Copy the part of the material that opens with the line containing "Where should I" and closes at the end of the material, swapping "icon" for "symbol" and keeping everything else the same. Leave the pictures out of your answer.

- DATA IN THIS EXERCISE -
"""

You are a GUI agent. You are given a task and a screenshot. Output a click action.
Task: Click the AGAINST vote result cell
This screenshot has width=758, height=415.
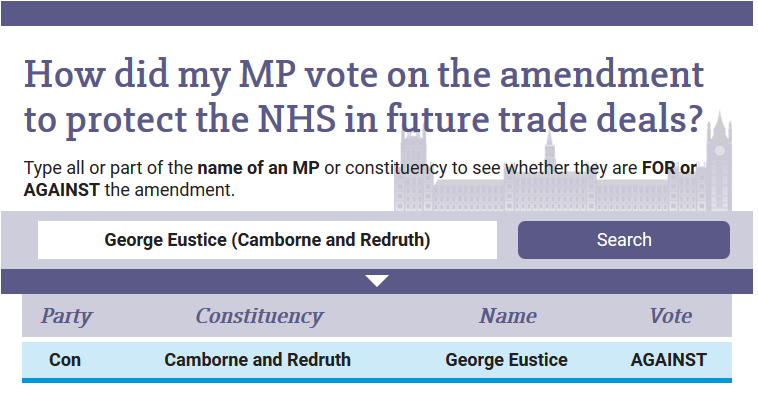click(x=668, y=360)
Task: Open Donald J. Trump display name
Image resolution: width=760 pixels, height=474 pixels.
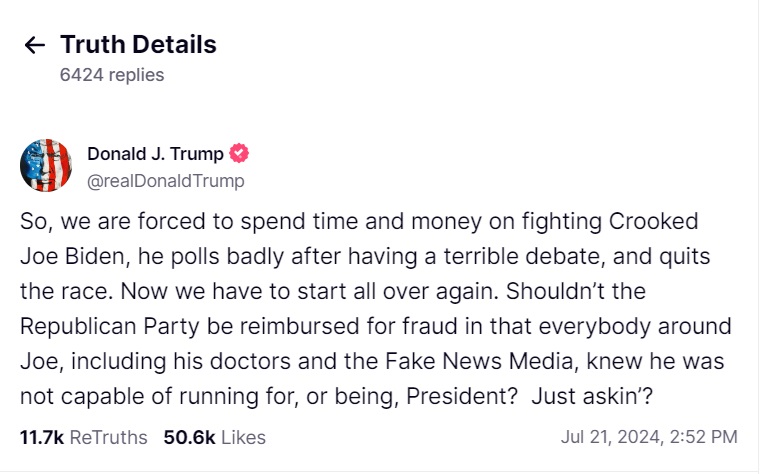Action: 155,154
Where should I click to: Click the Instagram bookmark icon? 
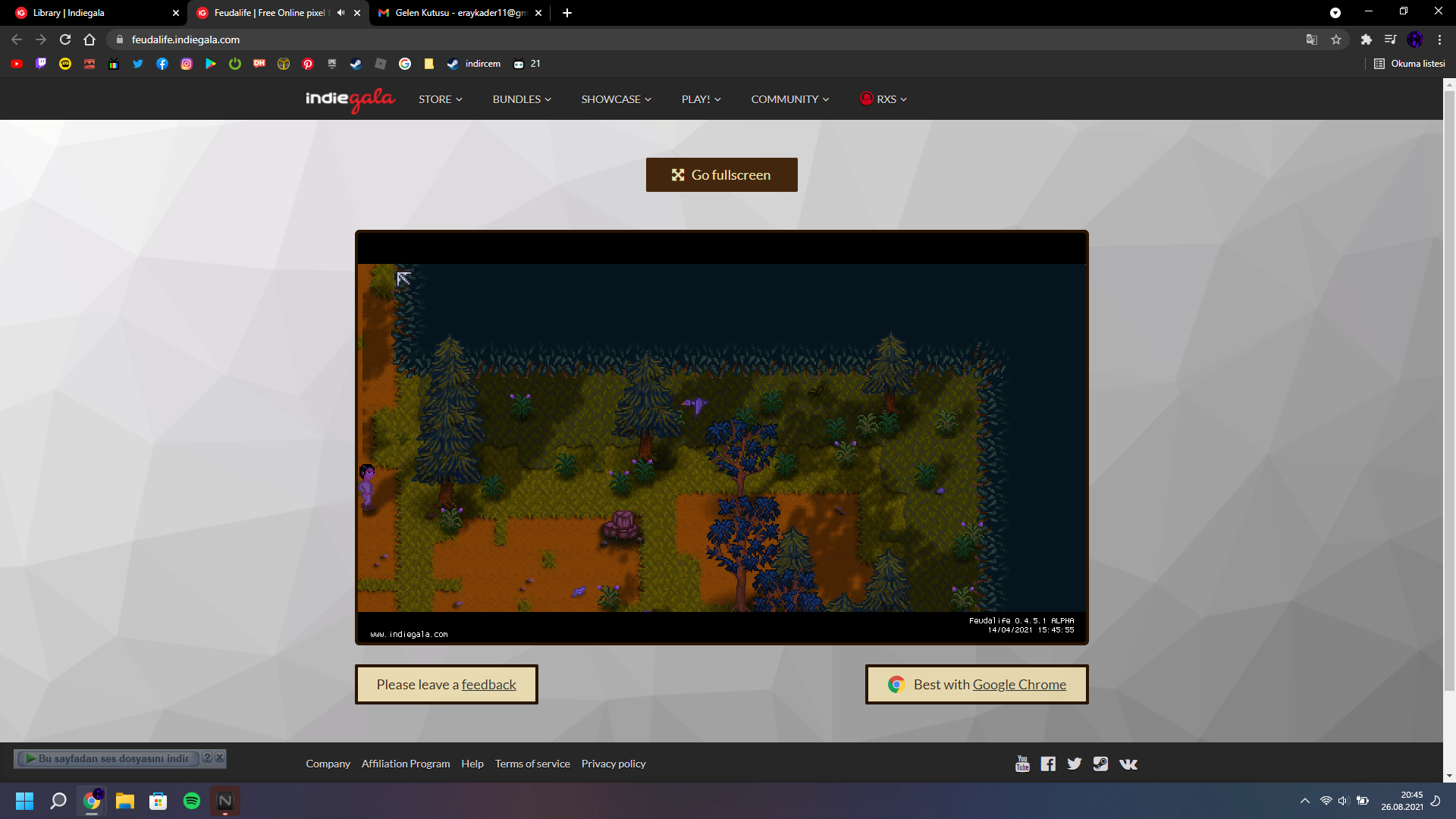(x=187, y=64)
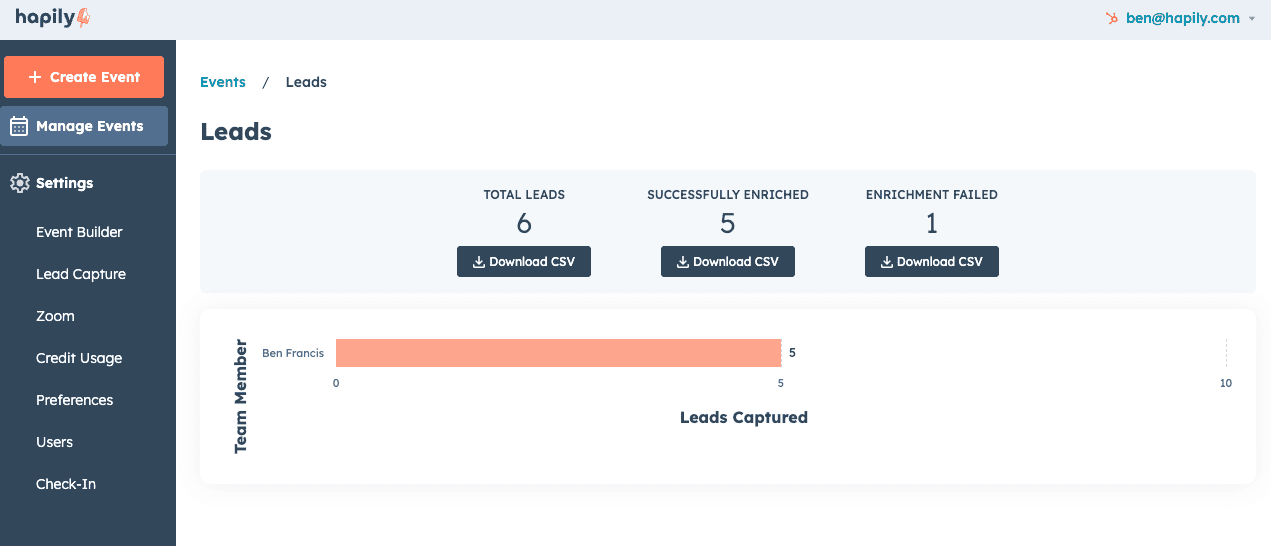The height and width of the screenshot is (546, 1271).
Task: Open Preferences from the sidebar
Action: click(x=74, y=400)
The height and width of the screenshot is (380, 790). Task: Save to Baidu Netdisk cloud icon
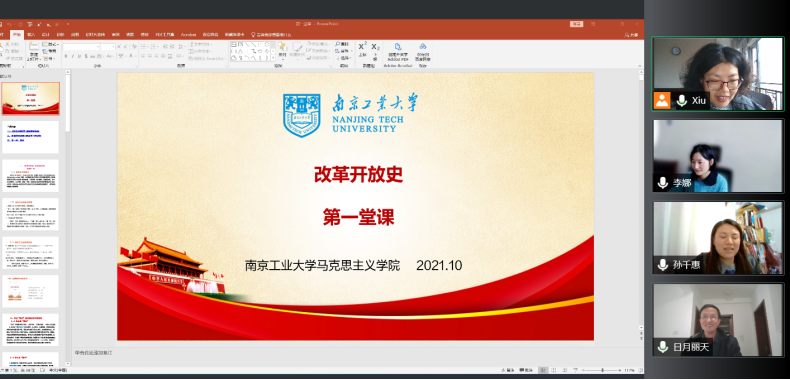tap(422, 52)
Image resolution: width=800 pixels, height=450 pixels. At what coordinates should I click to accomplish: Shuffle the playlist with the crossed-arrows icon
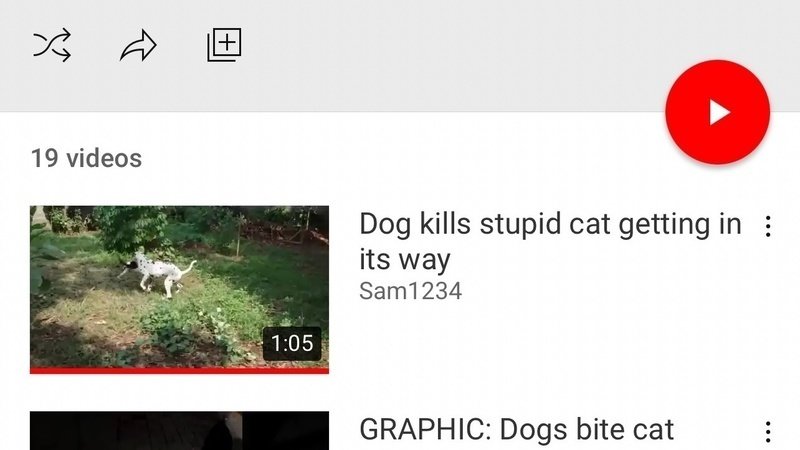pyautogui.click(x=52, y=45)
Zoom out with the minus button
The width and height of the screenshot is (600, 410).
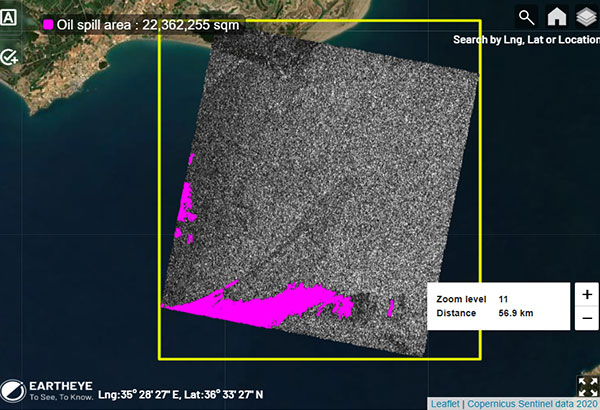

"""

- THE SOLUTION -
Where should I click to: Click the Instagram bookmark symbol? 
(x=187, y=64)
The height and width of the screenshot is (546, 1271).
Task: Open Preferences from the sidebar
Action: click(x=74, y=400)
The height and width of the screenshot is (380, 790). Task: Save to Baidu Netdisk cloud symbol
tap(422, 52)
Image resolution: width=800 pixels, height=450 pixels. At what coordinates should I click to accomplish: Shuffle the playlist with the crossed-arrows symbol
pyautogui.click(x=52, y=45)
Zoom out with the minus button
The width and height of the screenshot is (600, 410).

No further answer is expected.